Our small group arrived to a rainy Suzhou and were beset by many people offering tours and taxis. Walter did an excellent job of fending off a lot of people and honing in on someone who could meet our needs for the day at the right price. We ended up with a van driver who shuttled the five of us around to the different sites that were planned for the day. But first we all really needed to stop and eat breakfast – shrimp noodle soup. Not the typical breakfast fare from our standpoint but it did the trick and was delicious.

Entrance to Bao'en Temple

Suzhou was considered one of Marco Polo’s favorite stops in his travels through China and the silk markets here are famous for their quality and variety. We saw plenty of shops offering silk items as we were driving around the city but today we would be focused more on the historical aspects of the city rather than shopping.

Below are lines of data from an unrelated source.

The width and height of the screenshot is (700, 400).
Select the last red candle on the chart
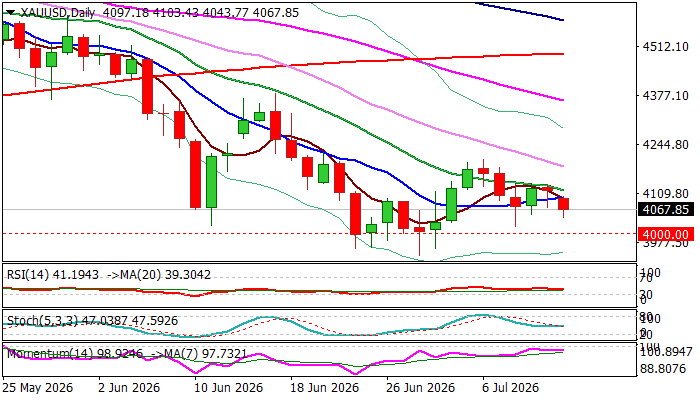click(x=564, y=204)
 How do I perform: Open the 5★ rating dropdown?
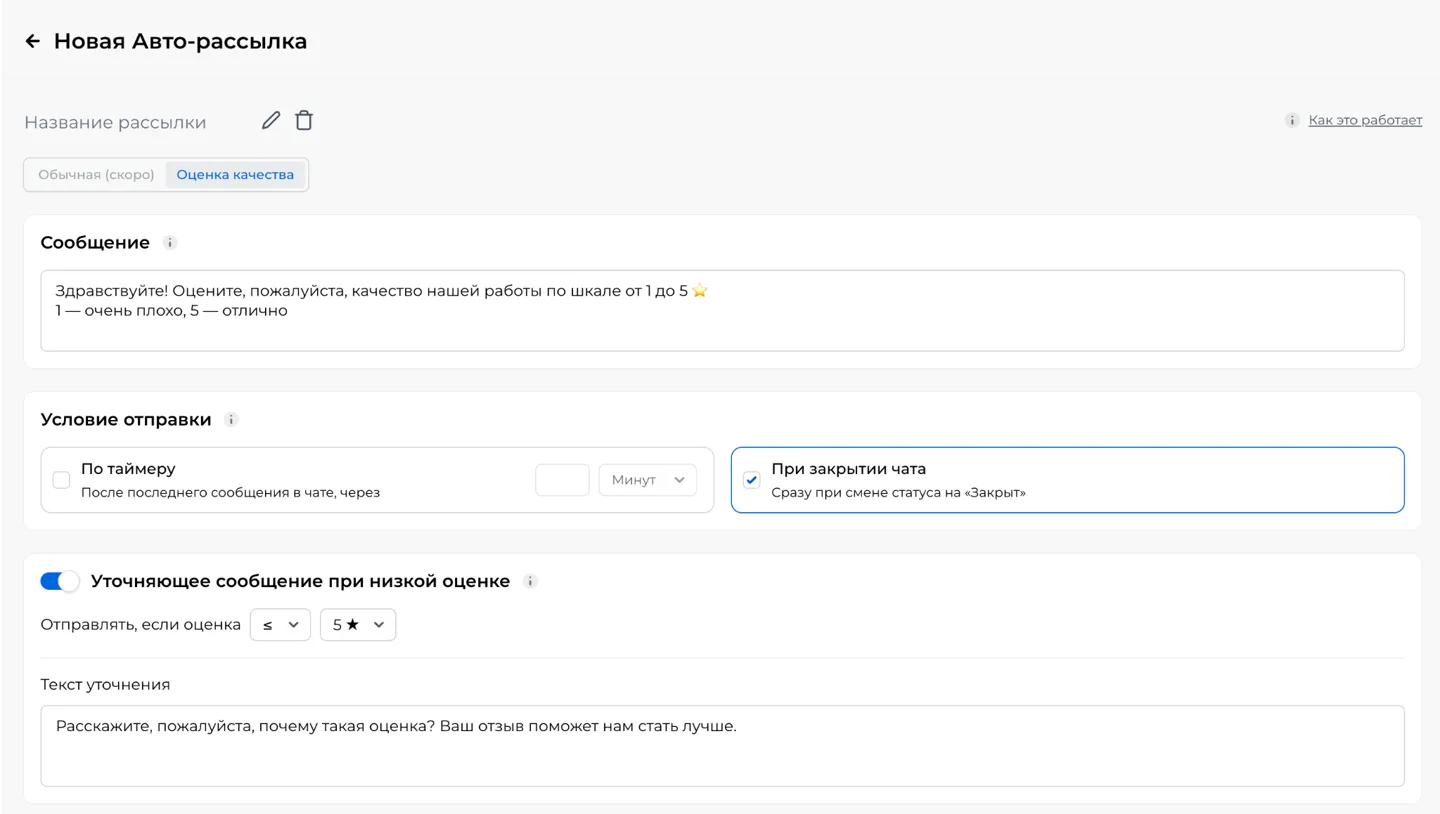[x=358, y=624]
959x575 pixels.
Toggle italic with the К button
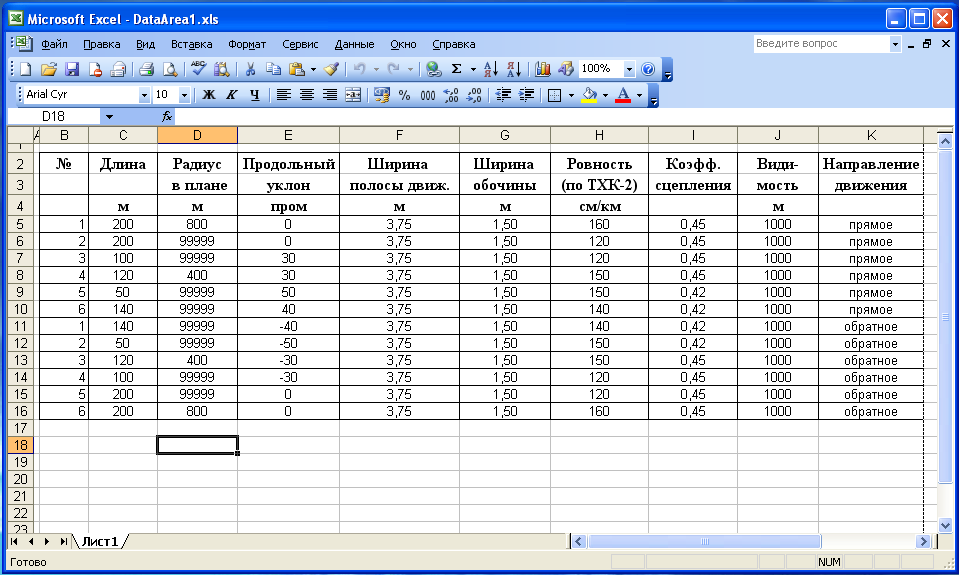tap(231, 95)
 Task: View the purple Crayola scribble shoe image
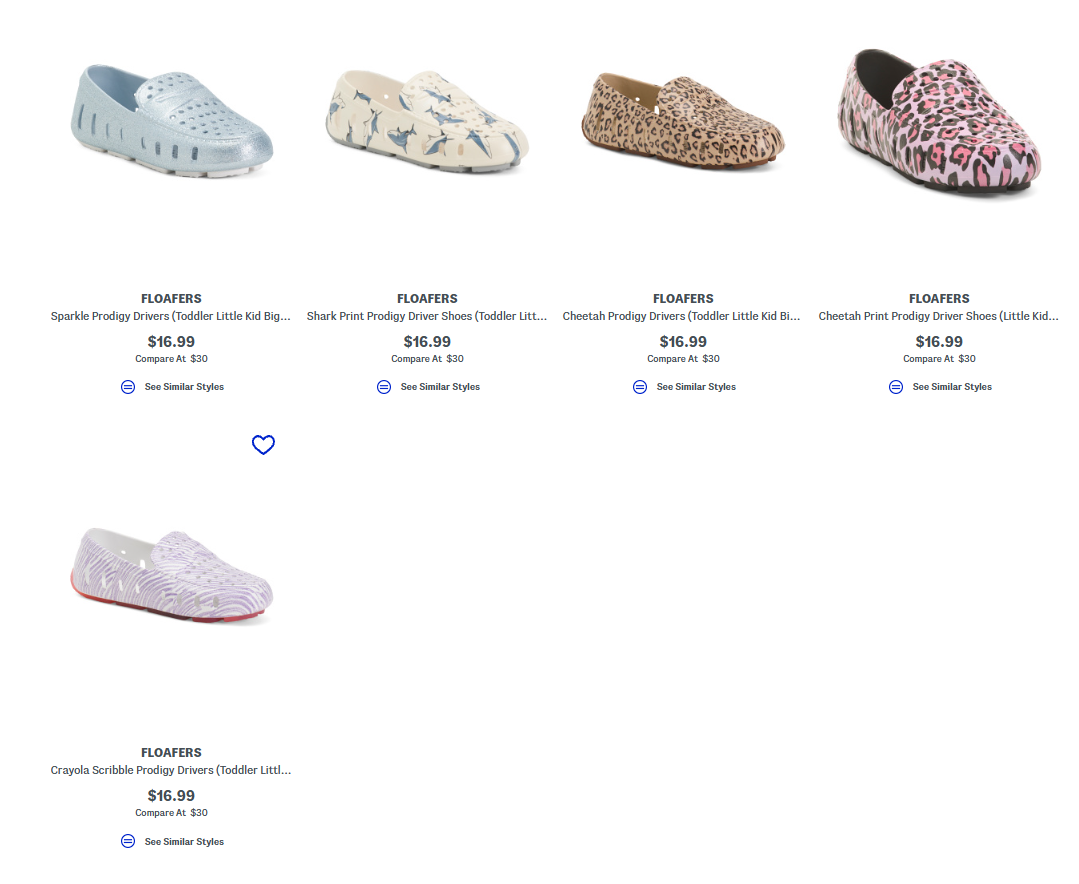[x=171, y=576]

Our first stop was Beisi Pagoda located at Bao’en Temple. We were greeted by a huge Buddha and even though it was raining we could observe the majesty of the 9-story Pagoda before us. The current design of the pagoda structure was made between the years 1131 and 1162, during the Song Dynasty (960-1279). We spent about an hour walking in and around the pagoda and then moved on our next stop.

Beisi Pagoda

We piled into the van and headed to the main canal or river. Given this was a rainy day, we didn’t have too much competition for getting a boat to take us around. We were sheltered from the rain from within the cabin but got to view the back alleys and architecture of Suzhou from the canal. It was a fairly short ride about a half hour but it was worth seeing some of the old buildings and neighborhoods from a different vantage point.

View from canal

After the canal boat ride it was time for lunch. We, unfortunately, did not get the name of the place that we stopped but it turned out to be an excellent pick on Walter’s part. We shared quite a few dishes including rice, fish and pigeon. It was all delicious.

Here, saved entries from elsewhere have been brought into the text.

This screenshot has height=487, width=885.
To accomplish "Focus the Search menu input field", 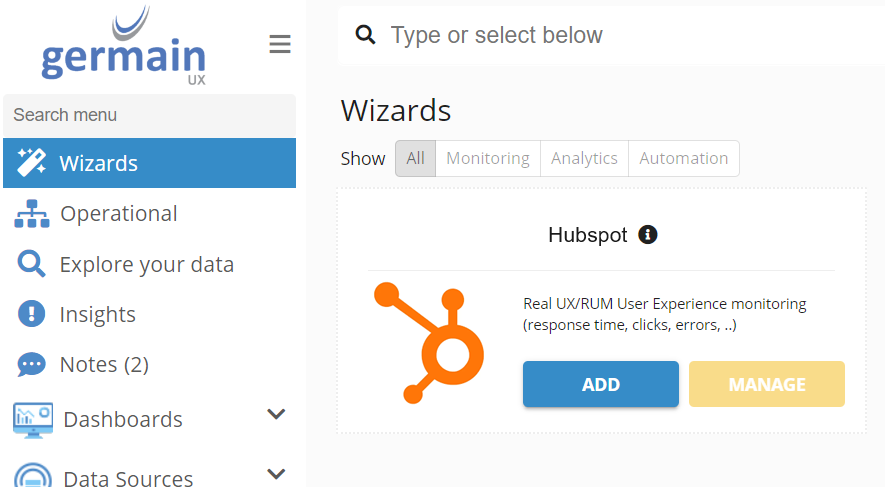I will pos(150,115).
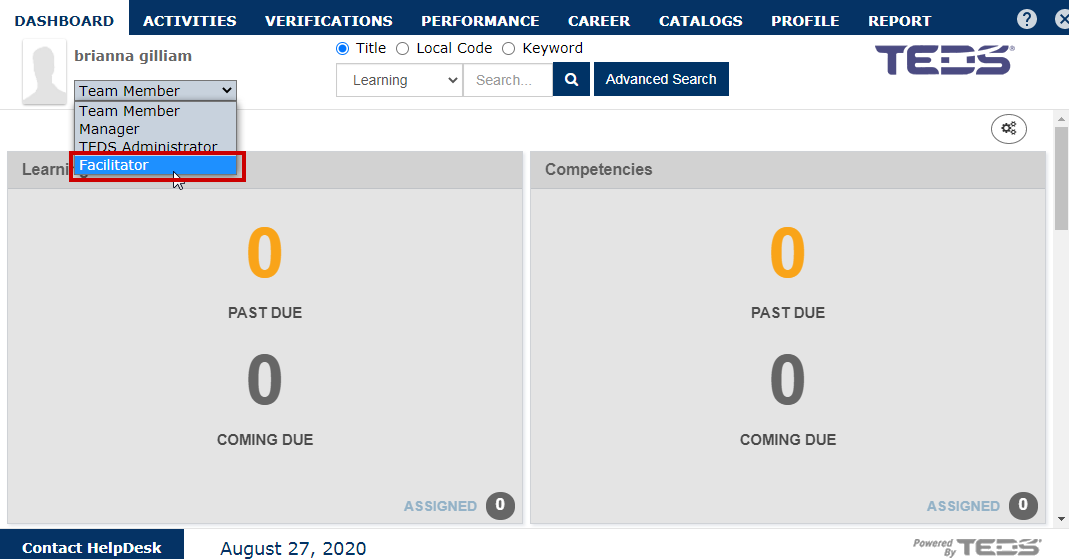The height and width of the screenshot is (559, 1069).
Task: Select the Keyword radio button
Action: [508, 48]
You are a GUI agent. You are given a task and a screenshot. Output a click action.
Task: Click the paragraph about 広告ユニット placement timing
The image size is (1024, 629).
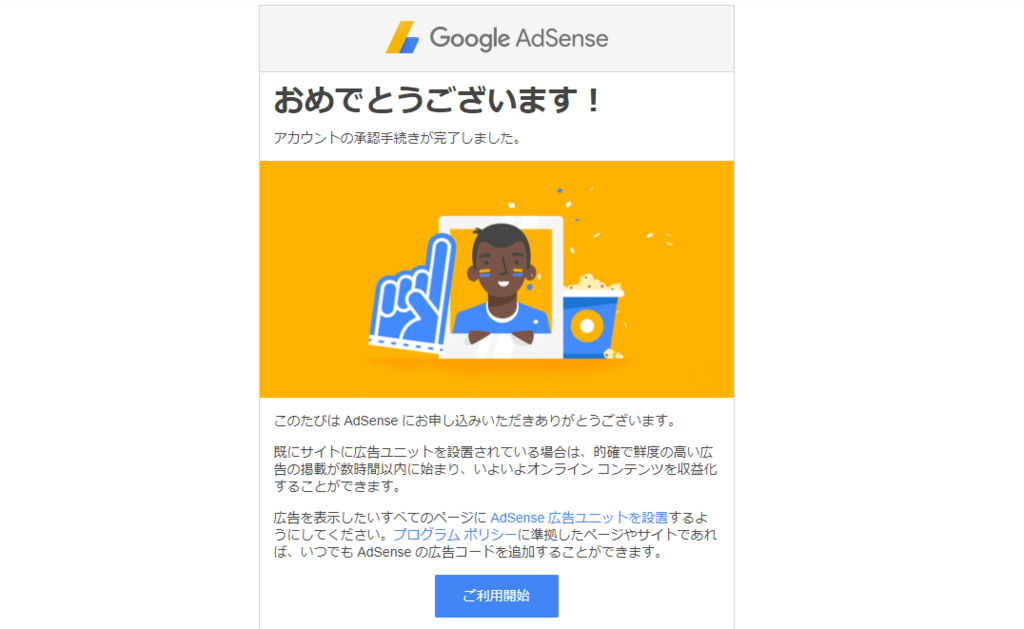[495, 469]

After piling into the van again fully stuffed from lunch (could be one of the reasons I gained 5 pounds on this trip) we headed to the Hanshan Temple or literally “Cold Mountain Temple.” Walter explained that this site was considered a must see on a Chinese person’s itinerary. He didn’t really elaborate on this but according to Wikipedia, Hanshan Temple is famous because of the poem “A Night Mooring by Maple Bridge” by Tang Dynasty poet, Zhang Ji. The poem describes the melancholy scene of a dejected traveller, moored at night at Fengqiao, hearing the bells of Hanshan Temple. This place was filled with many different people and beautiful statues. The smell of incense burning was strong in the damp air and this place was far more lush and colorful than our first stop.

Hanshan Temple

Offerings at Hanshan Temple

This splendid stop was followed by the piece de resistance of the trip. The Humble Administrator’s Garden (Zhuozheng Yuan) is listed in the book, “1000 Places to See Before You Die,” is now a UNESCO World Heritage site and it was definitely worth the trip. Photos could not do the place justice. The winding pathways all provided unique and beautiful views of flowers, pools of water and sculpture that were all meant to please the eye. The rain started to subside at that point as well so we could walk around without the need of an umbrella for an unimpeded view of the place.

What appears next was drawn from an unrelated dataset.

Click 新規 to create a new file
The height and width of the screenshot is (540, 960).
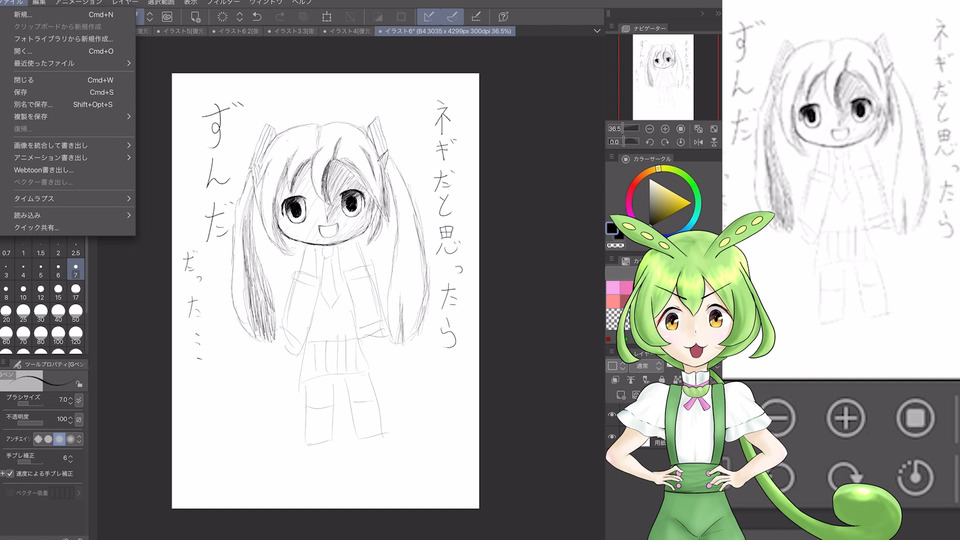pos(22,15)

Humble Administrator's Garden

This was our last, and best, stop for the day and we headed back via train to a different train station in Shanghai – one located closer to where we were staying.
We ended the day with another unique experience. Walter treated us to a wonderful buffet at a vegetarian restaurant – Jen Dow Vegetarian. This was not your typical buffet venue. The place was decorated very elegantly and had lots of variety and creativity – even for a non-vegetarian like myself. But, the general consensus was that the ersatz sushi was decidedly too chewy and tough. Everything else was great and most especially the desserts.
Walter had provided us with a wonderful introduction to a different side of China, where we got to see temples, gardens and restaurants we may not have been able to easily see on our own or through the lens of a rehearsed tour guide.
Now back to our accommodations, which would be our home away from home for the rest of the week.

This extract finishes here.